In virtually every respect, Sunnylands Center and Gardens is the polar opposite of family-run Moorten Botanical Garden. The two things they have in common—both are located in the Palm Springs area and both showcase desert plants—are eclipsed by their differences. Moorten is 1 acre in size, Sunnylands 200; Moorten looks to be run on a shoestring budget, Sunnylands is flush with money; Moorten is visited by normal folks like you and me; Sunnylands is a “high-level retreat center” for the likes of President Obama.

And yet, both places are outstanding destinations for succulents lovers. Moorten very much looks like a private garden—which it once was and, and its heart, it still is—while Sunnylands showcases landscape design on a grand scale and scope. Where else can you see many hundreds (maybe even thousands) of golden barrel cactus (Echinocactus grusonii) all lined up like soldiers at a parade?

Only 70 species of desert or desert-adapted plants are used in the 15-acre garden in front of and behind the newly built 15,000 sq. ft. visitor center, but to achieve the desired color and texture effects, over 53,000 individual plants were installed. The plant procurement process took an entire year and involved five nurseries in California and Arizona. The details of such a large-scale project are fascinating; the articles listed under “Further reading” at the bottom of this post make for riveting reading.

I won’t go into the history of Sunnylands and billionaires Walter and Leonore Annenberg who owned the property before they converted it to a non-profit foundation; this Wikipedia article has all the basics in case you’re interested. What is important to remember is that landscape architect James Burnett was inspired by the Annenberg’s love of Impressionist painting and arranged the plants like an “Impressionist canvas.”

The video above is an unedited slideshow of all the photos I took at Sunnylands. I thought I’d offer this an option in addition to the selection of edited and processed photos below. Be sure to view the video at the highest resolution for the crispest image quality.

Let’s start at the entrance to the property, which is located on Bob Hope Drive in the town of Rancho Mirage, a few miles southeast of Palm Springs proper. The plantings at the entrance and along Entry Drive, which leads to the parking lot adjacent to the visitor center, set the tone for what’s to come. My jaw dropped when I saw the masses of golden barrel cactus (Echinocactus grusonii). There was no place to pull over, so I walked back to the entrance from the parking lot to take these photos.

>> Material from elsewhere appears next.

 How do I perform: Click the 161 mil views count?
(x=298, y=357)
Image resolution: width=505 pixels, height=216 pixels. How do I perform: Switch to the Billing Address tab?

According to landscape architect James Burnett, Agave desmettiana was his agave of choice because of its deep green color. Many of them were blooming right at the entrance, as well as outside the visitor center (see photos further down).


13 agave species are used in the mass plantings, including Agave ‘Sharkskin’ seen in the next photo:


The plant palette comprises only five varieties of trees: sweet acacia (Acacia farnesiana), texas ebony (Ebenopsis ebano), palo brea (Parkinsonia praceox), ‘Desert Museum’ palo verde (Parkinsonia  ‘Desert Museum’), and several varieties of mesquite (Prosopsis sp.). The mesquite along the Botanic Walk to the left of the entrance drive are lovely. I wish I had room in my own garden for one of the thornless hybrids now available.

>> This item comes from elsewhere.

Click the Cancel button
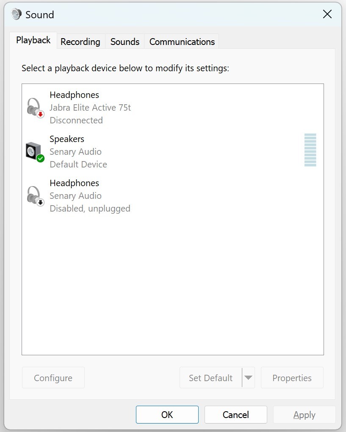Screen dimensions: 346x432 235,415
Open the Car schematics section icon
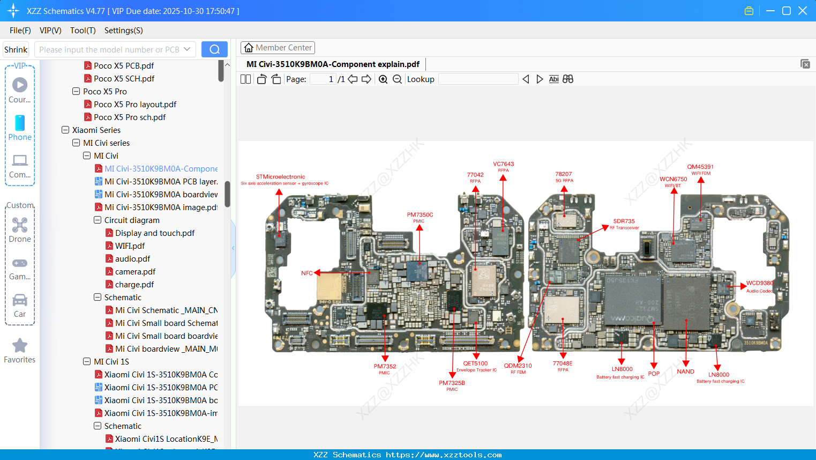This screenshot has height=460, width=816. [19, 301]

This golden barrel pattern is particularly stunning:



Other sections of the Botanic Walk along Entry Drive reminded me of the growing grounds of a large nursery, albeit perfectly neat and controlled. In fact the project narrative submitted by the Office of James Burnett for the 2012 American Society of Landscape Architects Professional Awards specifically mentions this design goal: “Plantings were designed ‘in mass’ much like one experiences a large nursery.”


Yucca rostrata galore:



Golden barrel cactus in front of steely blue agaves: what a contrast!


More photos from the Botanic Walk along Entry Drive:









Entry Drive ends at the visitor center. The covered walkway you see below, flanked by bloomed Agave desmettiana, leads from the parking lot to the visitor center.

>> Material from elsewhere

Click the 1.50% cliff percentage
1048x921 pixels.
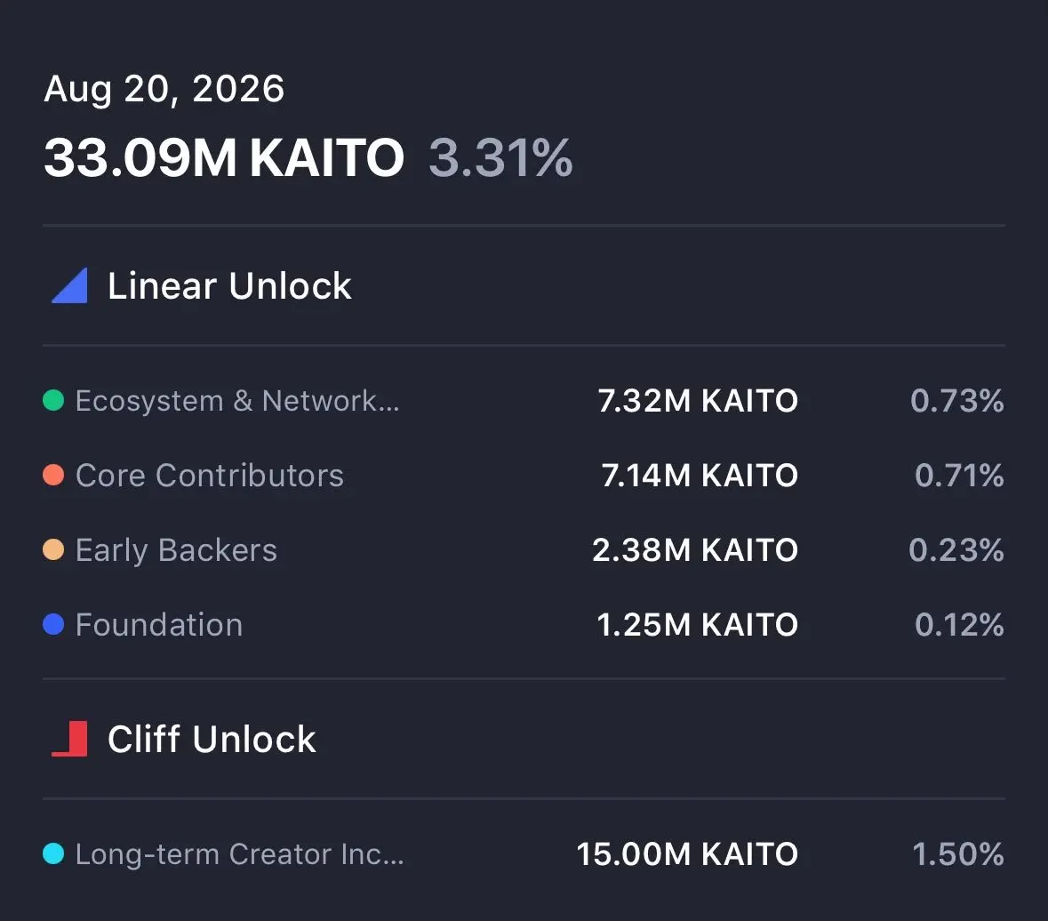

Right in front of the visitor center is the Entry Court planted with golden barrel cactus and Agave desmettiana and top-dressed with black decomposed granite for contrast.


The effect is stunning against the mid-century modern façade of the visitor center.




I only took one photo inside the visitor center, but I hope it will give you an idea of how sleek and upscale it is. The restrooms were the nicest public restrooms I’ve seen in my life—ultra high-quality materials throughout.


The wall on the right isn’t a quilt, as you might first think, but natural stone

After walking through the visitor center you arrive at what I consider the “crown jewel” of the Sunnylands gardens: the terrace with two reflecting pools and specimen gardens at either side.


While the use of water features in a climate that, on average, gets less than 5 inches of rain a year may seem frivolous to some, I think these reflecting pools are fantastic. They actually emphasize how precious water is in the desert and provide a meaningful contrast against the desert plantings beyond. In addition, the reflections of the ‘Desert Museum’ palo verde and the desert sky—amended by the texture of the large pebbles at the bottom of the pools—create a touch of Impressionism that the Annenbergs would have appreciated (Walter died in 2002 and Leonore in 2009 and never saw these gardens).








141228_Sunnylands_0029 141228_Sunnylands_0020

As I mentioned above, each reflecting pool terminates in a specimen garden featuring particularly remarkable succulents. Top dressing of black granite unifies the design.





The planting scheme parallel to the reflecting pools is very simple: golden barrel cactus and ‘Desert Museum’ palo verde. The golden barrels are arranged in a perfect grid, like soldiers standing at attention during a parade.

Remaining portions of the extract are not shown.